# Assigned task
Copy the data exactly, line for line.

[[ Records for the task open ]]

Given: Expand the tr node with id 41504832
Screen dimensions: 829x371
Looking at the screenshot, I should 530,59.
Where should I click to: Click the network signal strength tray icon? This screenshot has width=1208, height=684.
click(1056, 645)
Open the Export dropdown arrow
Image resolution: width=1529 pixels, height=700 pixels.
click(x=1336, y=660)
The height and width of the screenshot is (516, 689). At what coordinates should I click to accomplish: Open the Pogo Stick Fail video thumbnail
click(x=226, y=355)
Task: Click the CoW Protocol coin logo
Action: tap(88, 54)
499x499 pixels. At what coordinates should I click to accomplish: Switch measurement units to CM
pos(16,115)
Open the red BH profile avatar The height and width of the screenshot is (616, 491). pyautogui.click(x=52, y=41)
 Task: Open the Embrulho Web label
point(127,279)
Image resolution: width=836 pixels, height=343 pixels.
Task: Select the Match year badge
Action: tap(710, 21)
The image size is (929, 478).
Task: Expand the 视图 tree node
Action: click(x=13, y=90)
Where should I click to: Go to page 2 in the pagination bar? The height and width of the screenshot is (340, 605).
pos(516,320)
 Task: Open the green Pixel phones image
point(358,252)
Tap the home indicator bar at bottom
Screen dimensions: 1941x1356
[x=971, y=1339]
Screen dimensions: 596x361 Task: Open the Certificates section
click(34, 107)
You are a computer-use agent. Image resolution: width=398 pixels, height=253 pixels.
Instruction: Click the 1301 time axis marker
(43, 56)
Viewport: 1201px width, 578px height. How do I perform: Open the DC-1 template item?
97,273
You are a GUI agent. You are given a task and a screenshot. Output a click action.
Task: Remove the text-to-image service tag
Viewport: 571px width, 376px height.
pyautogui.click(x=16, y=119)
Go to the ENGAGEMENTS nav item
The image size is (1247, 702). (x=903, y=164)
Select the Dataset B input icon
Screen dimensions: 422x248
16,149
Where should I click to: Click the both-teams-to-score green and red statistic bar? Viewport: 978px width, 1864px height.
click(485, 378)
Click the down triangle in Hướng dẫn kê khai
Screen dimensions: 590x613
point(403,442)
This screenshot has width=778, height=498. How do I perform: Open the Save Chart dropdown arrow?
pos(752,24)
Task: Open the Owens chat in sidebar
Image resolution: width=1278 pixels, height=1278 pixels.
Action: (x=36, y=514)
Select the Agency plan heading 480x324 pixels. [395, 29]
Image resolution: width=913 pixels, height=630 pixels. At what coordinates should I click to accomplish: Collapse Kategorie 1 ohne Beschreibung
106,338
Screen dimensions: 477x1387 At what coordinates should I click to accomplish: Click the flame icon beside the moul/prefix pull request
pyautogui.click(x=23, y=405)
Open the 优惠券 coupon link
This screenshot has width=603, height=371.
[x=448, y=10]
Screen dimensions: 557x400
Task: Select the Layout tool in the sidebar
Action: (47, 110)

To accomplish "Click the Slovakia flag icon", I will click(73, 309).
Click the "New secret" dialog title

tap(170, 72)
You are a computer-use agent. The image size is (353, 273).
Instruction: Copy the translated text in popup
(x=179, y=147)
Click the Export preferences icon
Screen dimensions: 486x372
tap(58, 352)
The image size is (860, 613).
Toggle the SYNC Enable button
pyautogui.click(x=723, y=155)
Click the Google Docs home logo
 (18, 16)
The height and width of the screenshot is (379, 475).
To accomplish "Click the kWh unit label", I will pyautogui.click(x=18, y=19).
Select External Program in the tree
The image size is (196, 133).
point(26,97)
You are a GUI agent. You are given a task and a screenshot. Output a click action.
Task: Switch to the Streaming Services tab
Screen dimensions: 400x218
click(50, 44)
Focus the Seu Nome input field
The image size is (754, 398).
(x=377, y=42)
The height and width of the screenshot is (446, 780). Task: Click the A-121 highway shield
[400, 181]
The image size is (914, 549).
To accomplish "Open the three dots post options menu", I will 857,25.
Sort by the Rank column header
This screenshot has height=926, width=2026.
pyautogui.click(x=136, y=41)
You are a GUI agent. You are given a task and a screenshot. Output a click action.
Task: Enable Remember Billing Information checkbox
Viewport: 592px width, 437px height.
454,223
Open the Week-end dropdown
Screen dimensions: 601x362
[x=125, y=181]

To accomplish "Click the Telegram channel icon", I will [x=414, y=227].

[[ Records for the task closed ]]

# Answer to this task
Given: Expand the tr node with id 41504832
Screen dimensions: 829x371
Looking at the screenshot, I should 530,59.
Where should I click to: Click the network signal strength tray icon? This screenshot has width=1208, height=684.
click(1056, 645)
Open the Export dropdown arrow
Image resolution: width=1529 pixels, height=700 pixels.
click(x=1336, y=660)
The height and width of the screenshot is (516, 689). At what coordinates should I click to accomplish: Open the Pogo Stick Fail video thumbnail
click(x=226, y=355)
Task: Click the CoW Protocol coin logo
Action: tap(88, 54)
499x499 pixels. At what coordinates should I click to accomplish: Switch measurement units to CM
pos(16,115)
Open the red BH profile avatar The height and width of the screenshot is (616, 491). pyautogui.click(x=52, y=41)
 Task: Open the Embrulho Web label
point(127,279)
Image resolution: width=836 pixels, height=343 pixels.
Task: Select the Match year badge
Action: tap(710, 21)
The image size is (929, 478).
Task: Expand the 视图 tree node
Action: click(x=13, y=90)
Where should I click to: Go to page 2 in the pagination bar? The height and width of the screenshot is (340, 605).
pos(516,320)
 Task: Open the green Pixel phones image
point(358,252)
Tap the home indicator bar at bottom
Screen dimensions: 1941x1356
[x=971, y=1339]
Screen dimensions: 596x361 Task: Open the Certificates section
click(34, 107)
You are a computer-use agent. Image resolution: width=398 pixels, height=253 pixels.
Instruction: Click the 1301 time axis marker
(43, 56)
Viewport: 1201px width, 578px height. How do I perform: Open the DC-1 template item?
97,273
You are a GUI agent. You are given a task and a screenshot. Output a click action.
Task: Remove the text-to-image service tag
Viewport: 571px width, 376px height.
pyautogui.click(x=16, y=119)
Go to the ENGAGEMENTS nav item
The image size is (1247, 702). (x=903, y=164)
Select the Dataset B input icon
Screen dimensions: 422x248
16,149
Where should I click to: Click the both-teams-to-score green and red statistic bar? Viewport: 978px width, 1864px height.
click(485, 378)
Click the down triangle in Hướng dẫn kê khai
Screen dimensions: 590x613
point(403,442)
This screenshot has width=778, height=498. How do I perform: Open the Save Chart dropdown arrow?
pos(752,24)
Task: Open the Owens chat in sidebar
Image resolution: width=1278 pixels, height=1278 pixels.
Action: (x=36, y=514)
Select the Agency plan heading 480x324 pixels. [395, 29]
Image resolution: width=913 pixels, height=630 pixels. At what coordinates should I click to accomplish: Collapse Kategorie 1 ohne Beschreibung
106,338
Screen dimensions: 477x1387 At what coordinates should I click to accomplish: Click the flame icon beside the moul/prefix pull request
pyautogui.click(x=23, y=405)
Open the 优惠券 coupon link
This screenshot has width=603, height=371.
[x=448, y=10]
Screen dimensions: 557x400
Task: Select the Layout tool in the sidebar
Action: (47, 110)

To accomplish "Click the Slovakia flag icon", I will click(73, 309).
Click the "New secret" dialog title

tap(170, 72)
You are a computer-use agent. The image size is (353, 273).
Instruction: Copy the translated text in popup
(x=179, y=147)
Click the Export preferences icon
Screen dimensions: 486x372
tap(58, 352)
The image size is (860, 613).
Toggle the SYNC Enable button
pyautogui.click(x=723, y=155)
Click the Google Docs home logo
 (18, 16)
The height and width of the screenshot is (379, 475).
To accomplish "Click the kWh unit label", I will pyautogui.click(x=18, y=19).
Select External Program in the tree
The image size is (196, 133).
point(26,97)
You are a GUI agent. You are given a task and a screenshot. Output a click action.
Task: Switch to the Streaming Services tab
Screen dimensions: 400x218
click(50, 44)
Focus the Seu Nome input field
The image size is (754, 398).
(x=377, y=42)
The height and width of the screenshot is (446, 780). Task: Click the A-121 highway shield
[400, 181]
The image size is (914, 549).
To accomplish "Open the three dots post options menu", I will 857,25.
Sort by the Rank column header
This screenshot has height=926, width=2026.
pyautogui.click(x=136, y=41)
You are a GUI agent. You are given a task and a screenshot. Output a click action.
Task: Enable Remember Billing Information checkbox
Viewport: 592px width, 437px height.
454,223
Open the Week-end dropdown
Screen dimensions: 601x362
[x=125, y=181]

To accomplish "Click the Telegram channel icon", I will [x=414, y=227].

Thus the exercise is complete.